Merrick? Can you please stop frightening your mother?
When Merrick was born -- all 10 pounds of him -- a nurse got very interested in him right before discharge. She turned him over and inspected; she stared and got down next to him for twenty minutes. The Matron was pleased that a professional was so interested in her beautiful baby! She assumed the nurse was just adoring the offspring.
Nurse: "Mary? I'm sorry to tell you this, but I need to take Merrick to the nursery so a neurologist can look at him."
Turns out that he was having little tiny seizures -- seizures that the Matron thought were just baby twitches. They do that, babies. They twitch.
Perhaps the most surreal moment of this whole ordeal was when the Matron and her husband were standing near the nurses' station during a tour for pregnant women and their partners. The tour was puttering about the nurses' station when they got the news from the neurologist: seizures. Their baby was head toward intensive care.
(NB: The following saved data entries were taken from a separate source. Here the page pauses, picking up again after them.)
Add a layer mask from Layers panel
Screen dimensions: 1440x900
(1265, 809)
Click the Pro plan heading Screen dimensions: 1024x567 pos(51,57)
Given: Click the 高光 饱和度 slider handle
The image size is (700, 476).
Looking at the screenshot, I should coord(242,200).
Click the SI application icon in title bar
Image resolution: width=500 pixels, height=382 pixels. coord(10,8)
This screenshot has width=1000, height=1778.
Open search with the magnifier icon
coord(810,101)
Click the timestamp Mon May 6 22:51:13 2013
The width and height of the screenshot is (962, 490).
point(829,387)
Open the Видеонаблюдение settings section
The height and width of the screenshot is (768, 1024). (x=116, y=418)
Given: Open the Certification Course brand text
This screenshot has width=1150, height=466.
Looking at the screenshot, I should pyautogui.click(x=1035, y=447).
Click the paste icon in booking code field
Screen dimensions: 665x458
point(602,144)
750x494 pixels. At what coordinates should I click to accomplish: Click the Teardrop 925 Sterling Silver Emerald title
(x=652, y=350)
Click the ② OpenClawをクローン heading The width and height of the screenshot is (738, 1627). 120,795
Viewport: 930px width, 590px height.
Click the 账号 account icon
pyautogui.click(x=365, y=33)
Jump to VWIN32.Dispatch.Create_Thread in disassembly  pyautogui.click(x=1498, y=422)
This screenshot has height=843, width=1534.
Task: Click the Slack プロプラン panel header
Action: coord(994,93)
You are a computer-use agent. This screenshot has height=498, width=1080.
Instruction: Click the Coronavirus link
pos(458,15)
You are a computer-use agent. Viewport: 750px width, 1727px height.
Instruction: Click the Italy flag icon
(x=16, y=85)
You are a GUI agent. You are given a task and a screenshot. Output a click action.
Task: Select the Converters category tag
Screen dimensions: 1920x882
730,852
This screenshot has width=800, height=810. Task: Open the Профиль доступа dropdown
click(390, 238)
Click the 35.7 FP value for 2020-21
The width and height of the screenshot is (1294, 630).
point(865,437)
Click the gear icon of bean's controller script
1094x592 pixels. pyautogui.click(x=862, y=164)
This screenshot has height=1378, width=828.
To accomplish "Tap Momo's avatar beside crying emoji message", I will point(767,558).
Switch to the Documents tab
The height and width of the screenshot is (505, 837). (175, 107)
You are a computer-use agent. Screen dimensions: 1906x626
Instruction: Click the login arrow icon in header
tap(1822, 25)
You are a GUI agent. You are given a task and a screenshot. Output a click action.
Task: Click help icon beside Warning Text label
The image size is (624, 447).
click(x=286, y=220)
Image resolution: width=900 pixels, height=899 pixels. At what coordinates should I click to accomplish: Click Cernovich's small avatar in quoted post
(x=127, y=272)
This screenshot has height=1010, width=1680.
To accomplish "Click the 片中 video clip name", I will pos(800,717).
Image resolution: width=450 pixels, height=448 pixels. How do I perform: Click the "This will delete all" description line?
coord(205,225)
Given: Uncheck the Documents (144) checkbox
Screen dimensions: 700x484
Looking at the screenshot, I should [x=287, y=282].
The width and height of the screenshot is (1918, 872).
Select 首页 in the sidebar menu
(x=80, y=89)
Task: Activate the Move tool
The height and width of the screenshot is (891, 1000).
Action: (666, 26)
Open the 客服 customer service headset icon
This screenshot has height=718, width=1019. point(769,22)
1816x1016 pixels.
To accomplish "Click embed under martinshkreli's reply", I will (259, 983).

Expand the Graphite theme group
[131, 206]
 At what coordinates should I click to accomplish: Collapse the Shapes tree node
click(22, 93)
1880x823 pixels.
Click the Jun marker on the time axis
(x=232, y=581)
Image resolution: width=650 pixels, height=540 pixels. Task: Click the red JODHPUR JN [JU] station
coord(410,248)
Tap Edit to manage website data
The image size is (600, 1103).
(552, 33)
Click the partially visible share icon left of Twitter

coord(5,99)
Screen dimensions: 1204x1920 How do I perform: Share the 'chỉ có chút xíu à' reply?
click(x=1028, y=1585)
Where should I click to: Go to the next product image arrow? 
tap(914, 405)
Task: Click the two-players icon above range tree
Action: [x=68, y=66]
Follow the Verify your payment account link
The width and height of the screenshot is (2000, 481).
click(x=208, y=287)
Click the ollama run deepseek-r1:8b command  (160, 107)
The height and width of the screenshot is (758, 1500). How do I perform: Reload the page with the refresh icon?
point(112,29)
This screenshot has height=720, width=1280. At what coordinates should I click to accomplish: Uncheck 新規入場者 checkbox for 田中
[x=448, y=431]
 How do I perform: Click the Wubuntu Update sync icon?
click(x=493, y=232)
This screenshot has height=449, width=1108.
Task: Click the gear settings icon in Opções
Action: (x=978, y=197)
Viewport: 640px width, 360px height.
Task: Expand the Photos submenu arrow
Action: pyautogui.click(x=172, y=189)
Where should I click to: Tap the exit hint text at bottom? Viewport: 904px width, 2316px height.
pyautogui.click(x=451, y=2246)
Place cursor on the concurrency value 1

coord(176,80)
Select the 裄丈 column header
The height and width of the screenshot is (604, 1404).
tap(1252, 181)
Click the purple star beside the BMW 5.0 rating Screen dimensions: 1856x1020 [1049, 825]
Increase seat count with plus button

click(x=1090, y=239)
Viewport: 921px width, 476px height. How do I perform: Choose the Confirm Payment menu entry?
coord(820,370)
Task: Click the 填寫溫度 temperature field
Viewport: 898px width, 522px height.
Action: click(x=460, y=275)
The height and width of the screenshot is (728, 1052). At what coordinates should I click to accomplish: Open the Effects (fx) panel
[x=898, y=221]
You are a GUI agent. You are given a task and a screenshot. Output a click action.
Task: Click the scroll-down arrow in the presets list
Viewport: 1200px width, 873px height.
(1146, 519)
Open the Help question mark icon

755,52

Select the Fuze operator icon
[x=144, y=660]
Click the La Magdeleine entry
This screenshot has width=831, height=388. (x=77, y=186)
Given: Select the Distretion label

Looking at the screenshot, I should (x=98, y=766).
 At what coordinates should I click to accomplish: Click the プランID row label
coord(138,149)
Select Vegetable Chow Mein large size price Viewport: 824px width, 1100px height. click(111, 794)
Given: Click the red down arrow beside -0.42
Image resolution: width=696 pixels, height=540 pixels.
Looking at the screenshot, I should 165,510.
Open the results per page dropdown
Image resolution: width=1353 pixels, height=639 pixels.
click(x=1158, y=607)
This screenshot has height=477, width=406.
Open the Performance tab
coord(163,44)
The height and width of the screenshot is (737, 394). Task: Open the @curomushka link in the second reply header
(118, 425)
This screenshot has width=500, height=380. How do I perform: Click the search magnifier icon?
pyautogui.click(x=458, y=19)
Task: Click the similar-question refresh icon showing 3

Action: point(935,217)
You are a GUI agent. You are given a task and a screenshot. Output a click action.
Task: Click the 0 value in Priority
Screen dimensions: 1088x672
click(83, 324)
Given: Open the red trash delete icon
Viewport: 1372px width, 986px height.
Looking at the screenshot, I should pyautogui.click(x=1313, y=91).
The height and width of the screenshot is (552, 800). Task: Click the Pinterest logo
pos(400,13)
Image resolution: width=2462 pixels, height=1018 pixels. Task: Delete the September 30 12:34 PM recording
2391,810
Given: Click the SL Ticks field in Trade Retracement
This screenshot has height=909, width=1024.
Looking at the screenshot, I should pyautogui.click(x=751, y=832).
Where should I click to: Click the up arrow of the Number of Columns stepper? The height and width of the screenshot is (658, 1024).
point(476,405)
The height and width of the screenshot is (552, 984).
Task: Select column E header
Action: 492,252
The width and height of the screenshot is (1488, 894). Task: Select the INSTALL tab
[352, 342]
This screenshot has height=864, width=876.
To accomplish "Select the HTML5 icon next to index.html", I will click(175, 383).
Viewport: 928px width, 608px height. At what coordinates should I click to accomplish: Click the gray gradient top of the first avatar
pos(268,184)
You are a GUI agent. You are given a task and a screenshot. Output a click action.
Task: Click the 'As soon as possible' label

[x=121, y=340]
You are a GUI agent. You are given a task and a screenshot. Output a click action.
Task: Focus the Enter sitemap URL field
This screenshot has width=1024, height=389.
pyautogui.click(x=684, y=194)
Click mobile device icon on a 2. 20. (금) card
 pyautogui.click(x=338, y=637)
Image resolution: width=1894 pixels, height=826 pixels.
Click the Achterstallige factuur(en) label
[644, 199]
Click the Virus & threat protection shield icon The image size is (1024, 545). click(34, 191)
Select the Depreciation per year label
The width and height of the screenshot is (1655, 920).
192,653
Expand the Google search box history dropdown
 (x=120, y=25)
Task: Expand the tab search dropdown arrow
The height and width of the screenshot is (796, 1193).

Everybody watched the poor baby get wheeled off and the Matron fall apart. Welcome to motherhood! The pregnant tourists were visibly scared: everyone's worst nightmare.
Now, the nature of the seizures remain a bit of a mystery, as it turns out that they just went away and there was really nothing wrong with him. But for four days he lived in the little tiny intensive care bubble, with the Matron standing by his side. She lived there too.
That was hospitalization number one.
Number two:
Eight months later, the Matron noticed that Merrick's perfectly precious left eye looked swollen. The swelling continued --joined by its pal, redness --- so rapidly that she became alarmed -- alarmed enough to take him to the emergency room, which isn't something one might normally consider for a red eye. But this eye was popping into something circus-like, rapidly.
She walked into the ER with her little guy just as their family pediatrician was walking out. Conicidence or Universe intervening? She likes the latter.
Anyway, the doctor greeted the Matron and then gasped in horror. She grabbed Merrick out of his mother's arms and sprinted back in, yelling for a nurse. This was actually rather alarming to the Matron, who followed behind as a mini-team started work on her child. Within FIVE MINUTES he had an antibiotic drip in his arm.
It turns out that he had periorbital cellulitis --an infection of the optic nerve. This can kill you, relatively efficiently. By this time his eye was ready for Pixar and this all transpired in the span of an hour, which was the reason the medical folk believed the infection, deadly.
Then the antibiotics didn't work.
Merrick was in the hospital fighting that infection for eight days.
By day six, it was clear the medicine kicked in and the eye stopped threatening to spread to Asia. But those were six days of horror. Once again, guess who lived at the hospital?
Day six she was able to take her guy around in a little red wagon, followed by the massive IV drip. They strolled up and down the hospital halls as a little diversion because it is hard to sit still and be institutionalized when you're eight months old and recently learned to crawl.
As they were paused at a corner - -the pathetic eight month old baby wired to machines and an exhausted mama -- a man walking by dropped a $20 bill into the wagon!! She briefly considered putting out a hat to see what else would happen, but instead (after realizing the money had been dropped and trying to flag down the guy to return it, to no avail) she bought herself a strong cup of coffee and cried for about an hour.
He's better now. But even after He Who Cannot Be Named needed crutches for an entire summer (torn ACL at nine!), these two hospital stints retain much of their horror.
Merrick is currently not allowed to have a cold. He's used up that karma -- at least for the mama.
7 comments:
While these events are indeed horrifying, you tell them in such a way as to make me laugh out loud in my office. Which I needed because I just returned from the grocery store, having gone there on my lunch, and managed to fall right in front of the entry to the store, dumping the contents of my purse out on the ground, creating a nice moment of entertainment for the folks at Shaws. I am no worse for the wear, but this was BEFORE I shopped. So I still had to go in and do my errands. Ah the mortification. But you helped by making me laugh.
POOR Merrick! How awful for him! How awful for YOU, too!
No wonder Merrick is so precious to you. You had to WORK for him.
Poor Merrick! He's had some obstacles but he's a tough little guy!
I SHUDDER at the eye story. Dear lord.
Wishing you a happy mother's day, early, MM. You've certainly earned it!
I go with the latter, too. Scary beyond all scariness -- and this from a mom who had to watch while her 9#8oz baby choked in the recovery room. Luckily I was looking at him at the time and could alert the staff, or we would have lost him. Poor baby had his tummy suctioned for what seemed like an hour. I was numb and alone.
But 2 scares? You've done your time. Merrick owes you smooth and easy sailing.
Terrifying experiences, for sure!
Matron, I am beyond happy I have found this little internet place of yours today. I admire your talent and now I know where to get my dose of Matronly mischief. Awesome!